I started working part-time at a preschool center in 2007 (or was it 2008?). I needed a cash flow to help put myself through college. I liked it okay, but I didn't see it as a real viable career option.
I was 18 (or 19) and had no idea what I wanted or what I was good at.

I worked my way up the hierarchy ladder by being a hard worker and staying far away from the drama. I was eventually hired on full-time and flunked out of technical college for constantly skipping class. I loved being in a steady classroom with set hours.
Then, the recession of 2008 happened.

The preschool was hit hard and limped along for as long as it could. Then classrooms were closed. I was out of a job for a month. I applied to summer camps, bookstores, any where I could without so much as a call back. I remember taking a trip to visit my uncle in Florida for a week. That's when I got a phone call from my former boss.
"Erin, we need your help. Would you be willing to come back?"

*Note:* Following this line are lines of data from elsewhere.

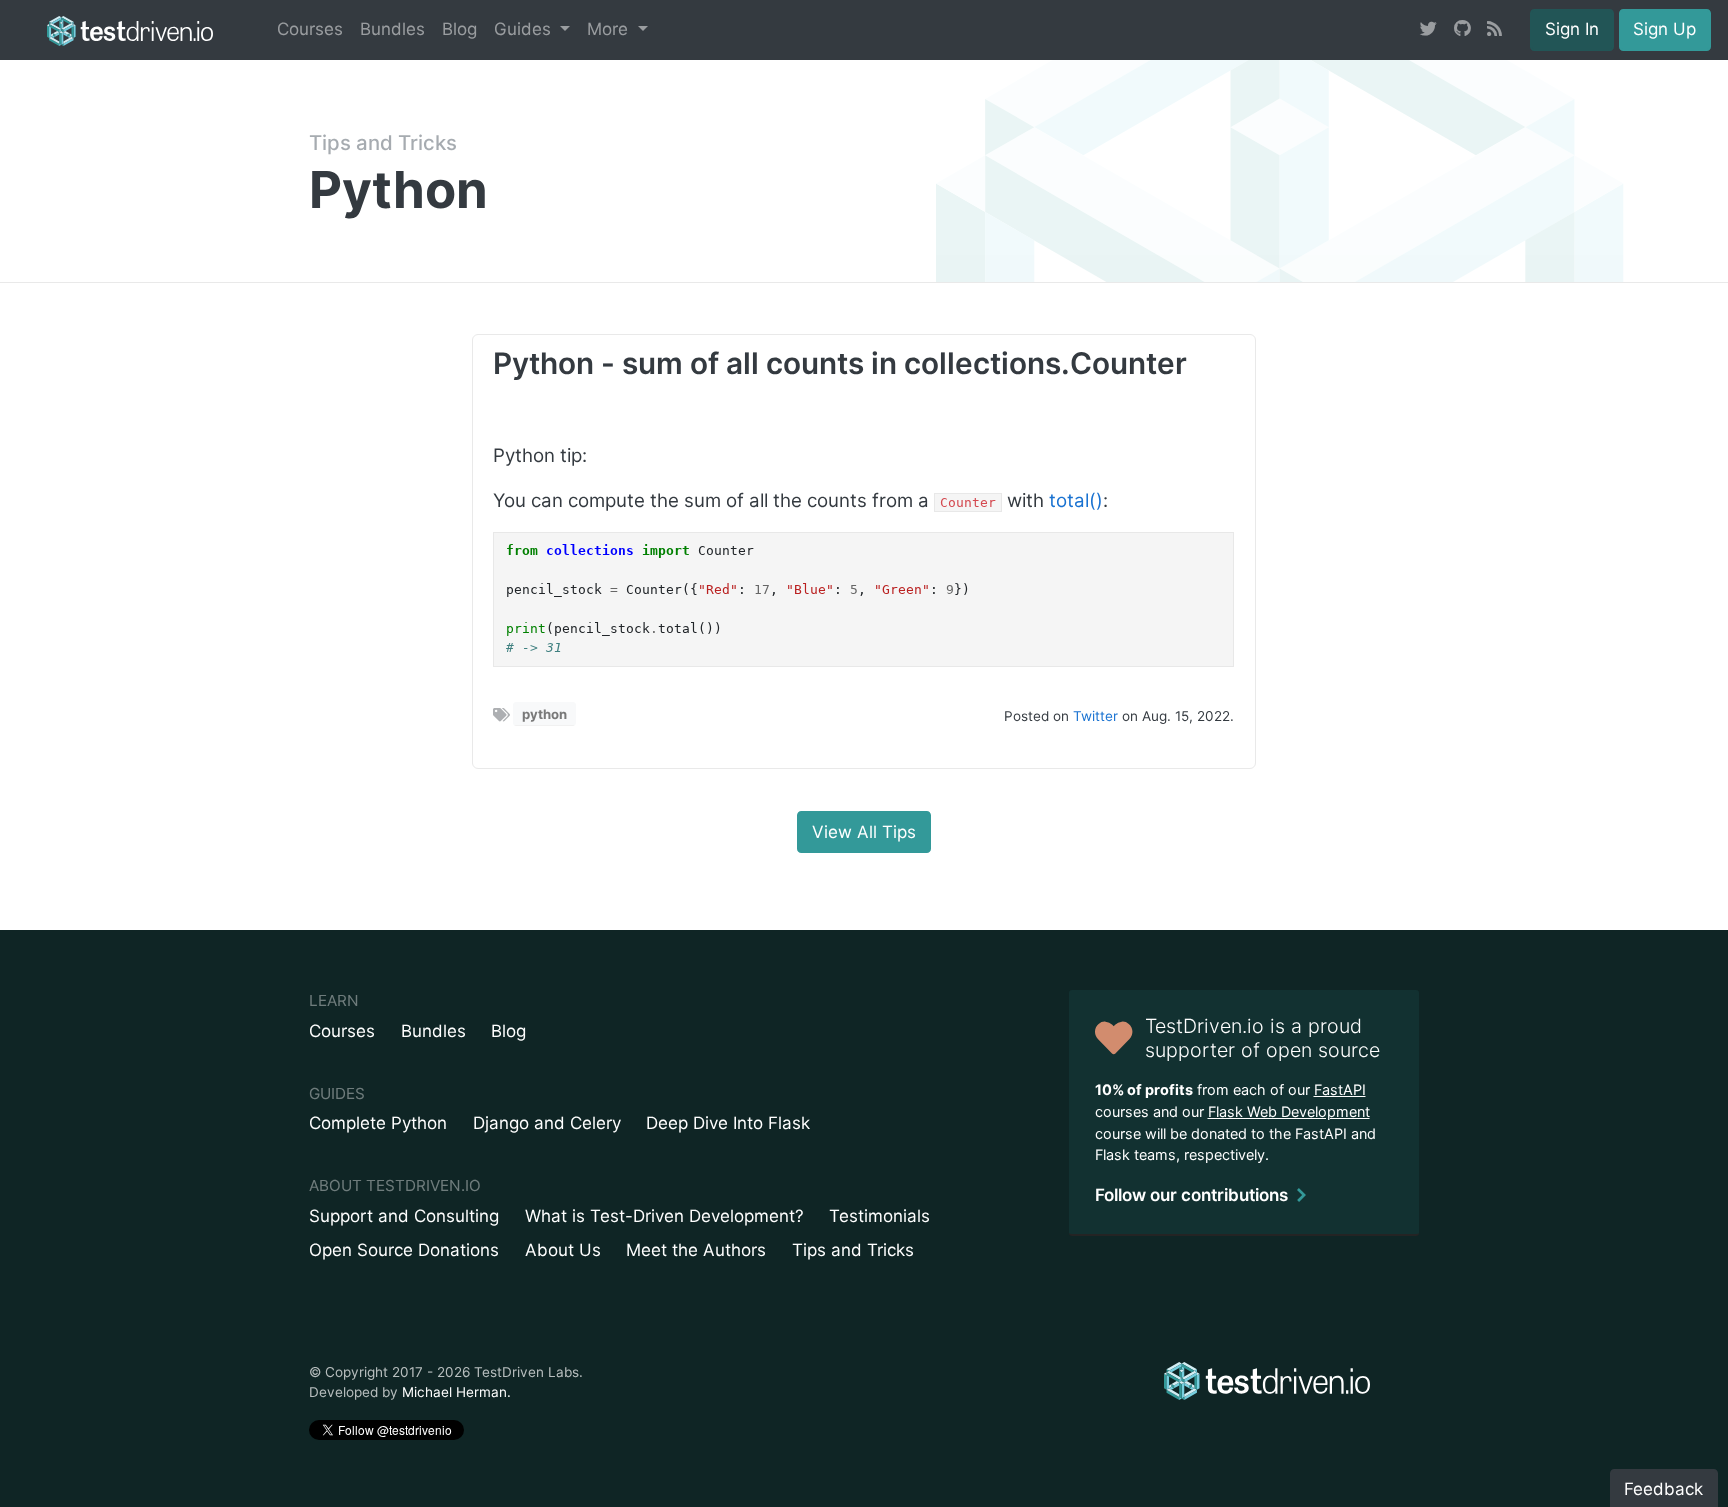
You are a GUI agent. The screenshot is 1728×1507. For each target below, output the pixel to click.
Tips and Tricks (383, 142)
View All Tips (864, 832)
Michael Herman (454, 1392)
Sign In (1572, 29)
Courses (310, 29)
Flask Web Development (1289, 1111)
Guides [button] (525, 29)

I jumped at the chance to be employed again. Those next couple of years are a bit fuzzy. I don't remember much about the kids or the teachers I worked with. There was a rotating door of faceless, nameless co-workers. The school never gained back the same reputation it did before the recession. Hours were cut, workers were being let go. I wasn't making enough or getting enough hours, therefore, I made the decision to move on. Four years after my initial hire date, I turned in my resignation.

Jeff owned a small HVAC company. I'm not so sure what he saw in me, but he offered me a job handling the billing and submitting warranties. I respected him as a person and I learned a lot about myself working for him. He always seemed to know exactly how I was feeling as soon as he walked into the room. He was encouraging and kind. He taught me to offer grace to myself and to live my faith rather than preach it. I'm glad I worked for him and got to know him as a mentor, but I was unhappy working there. I missed moving toward a common goal with co-workers and having pride in my accomplishments. I was in the middle of a depression and I didn't realize it.

It was in that chilly, dusty office that I got the call about the death of my grandfather. It was June of 2013. That's the year everything changed.